Tuesday, June 16, 2009

Farming and Africa


MEDIA HEAD FAKE

Recently there have been a flurry of articles about farming and "returning to the land" in various Western magazines and newspapers. This headline in the most recent Monocle is typical of the trend - a few city-dwelling Japanese are considering a return to farming given recent economic events and also the fact that farming seems more eco-friendly and popular nowadays.

While returning to organic farming in the West on a modest scale or hobby farm is more of a "personal growth" type activity, the farms in the West are of course extremely productive, using intensive agriculture, fertilizer and optimized seeds, as well as mechanization. The small organic farmer movement is more for media show than a viable long term strategy for feeding Earth's billions, although certainly it has its place as long as people want to pay the requisite higher prices it entails.

AGRICULTURE & INDUSTRY IN AFRICA

In Africa, the population is exploding - from what I have been able to gather it is north of 880 million and probably closing in on a billion soon - and most of Africa is importing critical foodstuffs. African "governments", which are mostly a collection of individuals who achieve power and utilize it to enrich themselves and their cronies, do not focus on agricultural needs since most of the population has migrated to vast cities and shanty-towns and their power base moved with them (they DO focus on mineral rights and oil, of course).
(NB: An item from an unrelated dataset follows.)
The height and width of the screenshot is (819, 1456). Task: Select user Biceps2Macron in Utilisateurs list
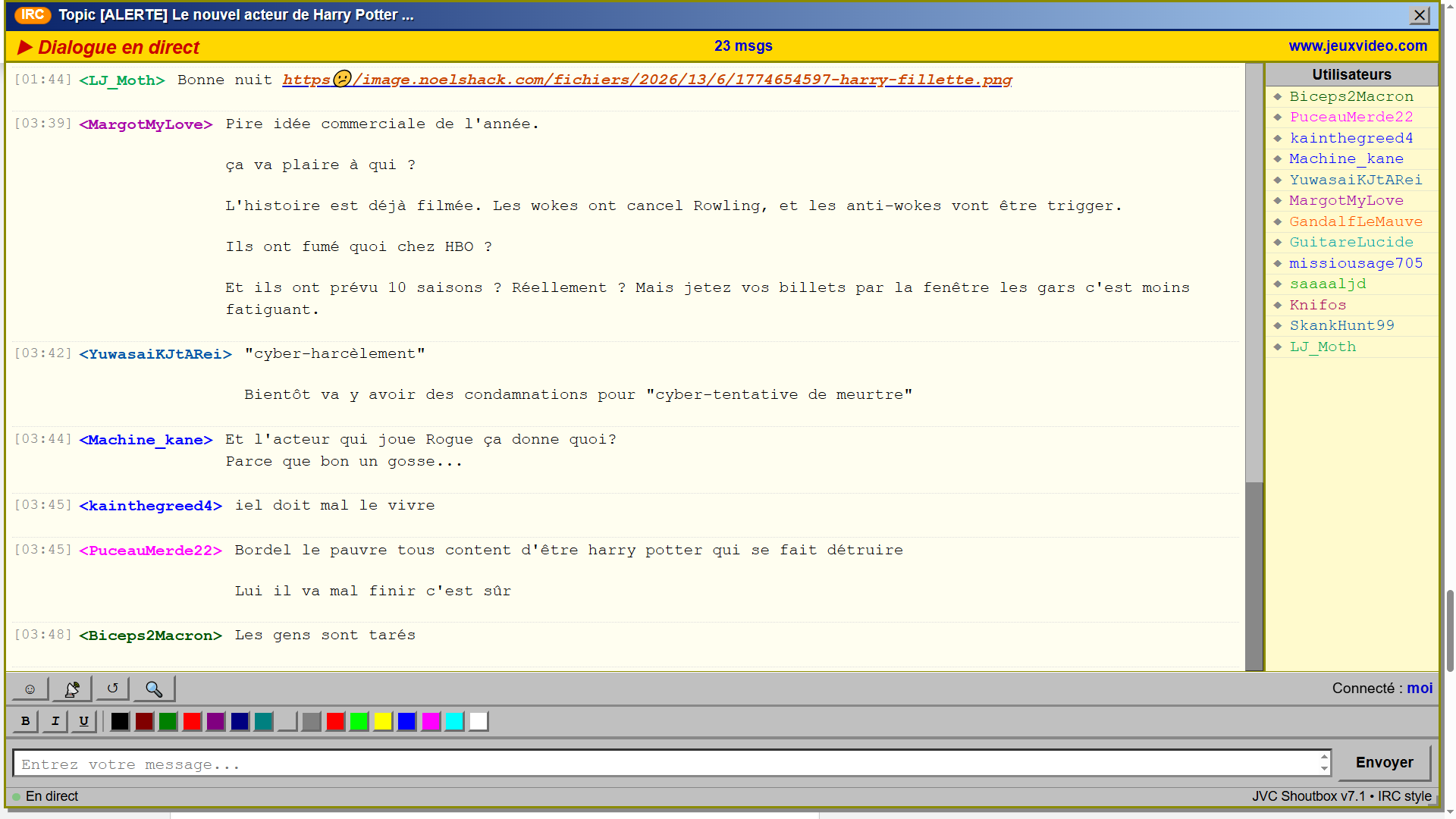[1351, 96]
This article from the Economist called "Outsourcing's Third Wave" is eye-opening - it describes how foreign governments are negotiating with African leaders to buy / rent / run large tracts of land for the purpose of growing food in Africa for importation back to THEIR home countries. From the article:
The Saudi programme is an example of a powerful but contentious trend sweeping the poor world: countries that export capital but import food are outsourcing farm production to countries that need capital but have land to spare. Instead of buying food on world markets, governments and politically influential companies buy or lease farmland abroad, grow the crops there and ship them back.
Not only are foreign countries obtaining rights to the land itself, they are bringing on laborers to work the land. I can't seem to find solid statistics on the web, but the economist article says that there are "1 million" Chinese laborers in Africa and this article says that it was estimated that there were 750,000 in 2008.

The Chinese are getting around the traditional difficulties of development in Africa in a novel way - by not involving Africans. They bring in their own labor, build their own compounds, and run the projects themselves. The scale of this effort is not well known because it isn't in the interest of the African governments nor China's interests to publicize this information, and neither of them gives a hoot about free journalism in any case.

It isn't only the Chinese - the Koreans were involved in a recent deal to be able to farm on a significant portion of Madagascar's available land - and this contributed to a political revolution which put these plans at least on temporary hold.

ETHICS AND IMPACT

The Middle Eastern (Saudi Arabia) and Asian (Chinese, Korean) companies involved in these sorts of deals are subject to different types of ethical constraints than Western companies, in say, Europe or the USA. It is frankly unimaginable that a US company would be able to get the rights to a giant tract of farmland in this day and age and use it to farm foodstuffs to ship out of an African nation while locals are dirt-poor and either starving or importing food at the same time.

The Chinese have an additional advantage - a huge pool of untapped labor. They can send their citizens abroad and they know that they will work hard and not engage in systematic unrest or organize into unions. The numbers of overseas Chinese laborers is very large, if these numbers can be trusted or verified.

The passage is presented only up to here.